Ia menerangkan, total pembayaran yang telah dilakukan LPS mencapai Rp85,17 Miliar dari total Simpanan Layak Bayar sebesar Rp86,66 Miliar, setelah memperhitungkan batas maksimum penjaminan LPS sebesar Rp2 Miliar, set-off terhadap pinjaman, dan hasil penanganan keberatan nasabah yang diterima LPS.
Masih dijelaskan Yusron, LPS terus berinovasi untuk memperkuat kepercayaan nasabah terhadap industri perbankan, salah satunya melalui percepatan pembayaran klaim simpanan nasabah bank yang dilikuidasi.
“LPS bergerak cepat dalam pembayaran klaim penjaminan. Pembayaran tahap pertama kini rata-rata dapat diselesaikan dalam 5 hari kerja sejak izin usaha bank dicabut,” ungkap Yusron.
Data LPS menunjukkan tren positif dalam kecepatan pembayaran klaim penjaminan simpanan dari tahun ke tahun. Sebagai perbandingan, pada tahun 2020, proses pembayaran klaim penjaminan tahap pertama untuk BPR yang dilikuidasi rata-rata memerlukan waktu sekitar 14 hari kerja. Namun, saat ini, rata-rata waktu yang dibutuhkan hanya 5 hari kerja.
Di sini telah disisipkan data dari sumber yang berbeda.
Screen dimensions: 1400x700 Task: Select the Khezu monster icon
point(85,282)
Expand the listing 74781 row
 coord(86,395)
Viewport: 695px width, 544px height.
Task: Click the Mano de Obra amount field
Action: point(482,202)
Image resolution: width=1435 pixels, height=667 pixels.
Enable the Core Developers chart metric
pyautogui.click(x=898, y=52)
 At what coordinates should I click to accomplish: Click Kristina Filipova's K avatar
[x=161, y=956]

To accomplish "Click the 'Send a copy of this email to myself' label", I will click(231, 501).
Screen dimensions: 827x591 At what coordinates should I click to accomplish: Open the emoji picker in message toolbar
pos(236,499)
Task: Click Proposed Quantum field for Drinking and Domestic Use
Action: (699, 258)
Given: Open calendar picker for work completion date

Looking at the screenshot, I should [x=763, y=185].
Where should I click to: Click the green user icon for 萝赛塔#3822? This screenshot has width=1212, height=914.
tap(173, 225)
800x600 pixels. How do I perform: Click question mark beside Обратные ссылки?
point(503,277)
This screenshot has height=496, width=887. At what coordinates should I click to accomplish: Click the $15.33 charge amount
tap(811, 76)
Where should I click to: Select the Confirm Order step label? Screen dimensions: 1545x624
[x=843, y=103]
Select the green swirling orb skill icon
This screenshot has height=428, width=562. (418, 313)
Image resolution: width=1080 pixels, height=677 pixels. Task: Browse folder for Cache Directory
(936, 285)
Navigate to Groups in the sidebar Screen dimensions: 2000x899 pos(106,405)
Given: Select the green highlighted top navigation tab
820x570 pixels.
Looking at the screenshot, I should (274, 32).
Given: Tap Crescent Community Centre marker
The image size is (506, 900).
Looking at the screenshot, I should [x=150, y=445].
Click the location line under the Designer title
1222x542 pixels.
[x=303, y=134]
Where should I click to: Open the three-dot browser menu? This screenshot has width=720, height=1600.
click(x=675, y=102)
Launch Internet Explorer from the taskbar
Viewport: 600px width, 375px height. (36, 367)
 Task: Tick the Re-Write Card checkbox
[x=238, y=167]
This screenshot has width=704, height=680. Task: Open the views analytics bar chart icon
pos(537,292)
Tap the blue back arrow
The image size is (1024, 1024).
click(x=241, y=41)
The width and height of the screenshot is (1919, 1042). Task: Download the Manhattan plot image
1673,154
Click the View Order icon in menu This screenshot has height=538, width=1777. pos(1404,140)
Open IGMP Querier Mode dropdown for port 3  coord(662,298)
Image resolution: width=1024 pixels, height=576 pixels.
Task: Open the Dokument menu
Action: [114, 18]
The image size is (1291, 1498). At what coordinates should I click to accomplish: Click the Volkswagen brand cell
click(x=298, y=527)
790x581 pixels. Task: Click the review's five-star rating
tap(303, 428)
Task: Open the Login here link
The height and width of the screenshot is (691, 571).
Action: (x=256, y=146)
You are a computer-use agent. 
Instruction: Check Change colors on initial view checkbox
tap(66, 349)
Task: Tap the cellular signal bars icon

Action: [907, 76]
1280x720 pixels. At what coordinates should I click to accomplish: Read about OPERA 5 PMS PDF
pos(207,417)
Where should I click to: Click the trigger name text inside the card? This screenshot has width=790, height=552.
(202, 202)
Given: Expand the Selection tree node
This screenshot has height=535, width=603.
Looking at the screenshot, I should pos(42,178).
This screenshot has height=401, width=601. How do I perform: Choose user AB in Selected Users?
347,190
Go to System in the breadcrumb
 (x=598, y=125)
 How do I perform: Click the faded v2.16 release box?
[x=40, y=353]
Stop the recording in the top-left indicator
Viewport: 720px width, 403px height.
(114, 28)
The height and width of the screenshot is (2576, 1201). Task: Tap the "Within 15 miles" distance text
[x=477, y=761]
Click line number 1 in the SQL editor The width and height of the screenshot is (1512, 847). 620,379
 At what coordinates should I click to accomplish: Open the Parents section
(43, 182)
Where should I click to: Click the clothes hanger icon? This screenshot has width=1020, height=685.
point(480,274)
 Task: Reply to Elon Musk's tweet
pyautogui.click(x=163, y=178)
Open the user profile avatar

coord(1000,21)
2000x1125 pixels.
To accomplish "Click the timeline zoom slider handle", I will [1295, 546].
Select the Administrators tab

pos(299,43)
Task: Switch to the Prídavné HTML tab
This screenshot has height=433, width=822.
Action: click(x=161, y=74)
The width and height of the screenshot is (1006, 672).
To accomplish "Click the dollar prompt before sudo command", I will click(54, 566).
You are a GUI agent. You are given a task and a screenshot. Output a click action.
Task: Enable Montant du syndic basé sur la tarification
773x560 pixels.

LPS juga memaparkan kesiapannya dalam mengemban amanat UU Pengembangan dan Penguatan Sistem Keuangan (UUP2SK). Kesiapan tersebut termasuk mandat sebagai penyelenggara Program Penjaminan Polis (PPP) yang akan efektif mulai Januari 2028, atau lima tahun sejak UU P2SK diundangkan.
“Penyelenggaraan PPP oleh LPS bertujuan melindungi pemegang polis, tertanggung, atau peserta dari Perusahaan Asuransi atau PA yang di Cabut Izin Usahanya. Setiap PA yang memenuhi persyaratan tingkat kesehatan tertentu menjadi peserta PPP. Di mana persyaratan tingkat kesehatan tersebut ditentukan melalui koordinasi OJK dan LPS,” jelasnya.
Program Penjamin Polis, kata dia, menjamin unsur proteksi produk asuransi lini usaha tertentu, yang tidak termasuk asuransi sosial dan asuransi wajib, sesuai dengan UU P2SK
Yusron menambahkan, untuk mekanisme polis yang dijamin oleh LPS menurut UU P2SK adalah melalui pengalihan portofolio polis atau pengembalian hak pemegang polis, tertanggung, atau peserta, dengan batas maksimal penjaminan polis yang akan diatur dalam Peraturan Pemerintah (PP).